• **Goal of the exercise**: Can you rewrite everything from the first entry down to the line containing "point(192,151)" as a two-column CSV with the columns instruction and answer, one row per entry? Put each value in a single quoted field, with line breaks turned into spaces.

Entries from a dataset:
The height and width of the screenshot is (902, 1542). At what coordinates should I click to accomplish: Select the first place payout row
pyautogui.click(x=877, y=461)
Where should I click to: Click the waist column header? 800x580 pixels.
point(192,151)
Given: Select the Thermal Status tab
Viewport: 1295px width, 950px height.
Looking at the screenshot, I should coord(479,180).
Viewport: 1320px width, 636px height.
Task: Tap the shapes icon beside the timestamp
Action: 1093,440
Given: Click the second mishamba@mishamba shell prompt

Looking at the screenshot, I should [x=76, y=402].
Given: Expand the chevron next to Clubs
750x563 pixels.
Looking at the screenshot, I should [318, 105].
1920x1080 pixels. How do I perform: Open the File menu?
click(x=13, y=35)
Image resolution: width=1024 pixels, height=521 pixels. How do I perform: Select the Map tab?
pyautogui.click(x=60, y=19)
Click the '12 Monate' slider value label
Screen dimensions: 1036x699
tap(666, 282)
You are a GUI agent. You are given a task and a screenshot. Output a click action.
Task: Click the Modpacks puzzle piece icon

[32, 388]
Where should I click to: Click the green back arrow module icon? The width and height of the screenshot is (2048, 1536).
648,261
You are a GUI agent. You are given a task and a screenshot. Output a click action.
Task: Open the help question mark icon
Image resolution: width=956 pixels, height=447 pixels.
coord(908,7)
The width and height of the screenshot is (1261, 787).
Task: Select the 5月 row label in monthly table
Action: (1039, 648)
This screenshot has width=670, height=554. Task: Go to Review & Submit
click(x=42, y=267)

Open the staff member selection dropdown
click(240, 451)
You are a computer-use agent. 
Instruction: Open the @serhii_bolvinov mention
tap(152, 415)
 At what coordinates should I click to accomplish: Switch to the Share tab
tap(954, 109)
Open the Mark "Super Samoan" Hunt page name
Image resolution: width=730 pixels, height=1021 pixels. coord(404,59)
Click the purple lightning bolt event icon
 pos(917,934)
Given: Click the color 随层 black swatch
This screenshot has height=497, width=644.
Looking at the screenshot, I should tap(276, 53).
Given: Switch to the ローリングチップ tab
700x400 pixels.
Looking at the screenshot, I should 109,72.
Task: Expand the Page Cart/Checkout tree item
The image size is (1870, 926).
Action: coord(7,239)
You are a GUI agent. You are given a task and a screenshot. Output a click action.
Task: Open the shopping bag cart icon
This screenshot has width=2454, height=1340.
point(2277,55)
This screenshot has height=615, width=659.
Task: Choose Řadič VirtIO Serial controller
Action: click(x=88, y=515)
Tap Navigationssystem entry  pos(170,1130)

• **Task output**:
instruction,answer
"The height and width of the screenshot is (902, 1542). At what coordinates should I click to accomplish: Select the first place payout row","pyautogui.click(x=877, y=461)"
"Where should I click to: Click the waist column header? 800x580 pixels.","point(192,151)"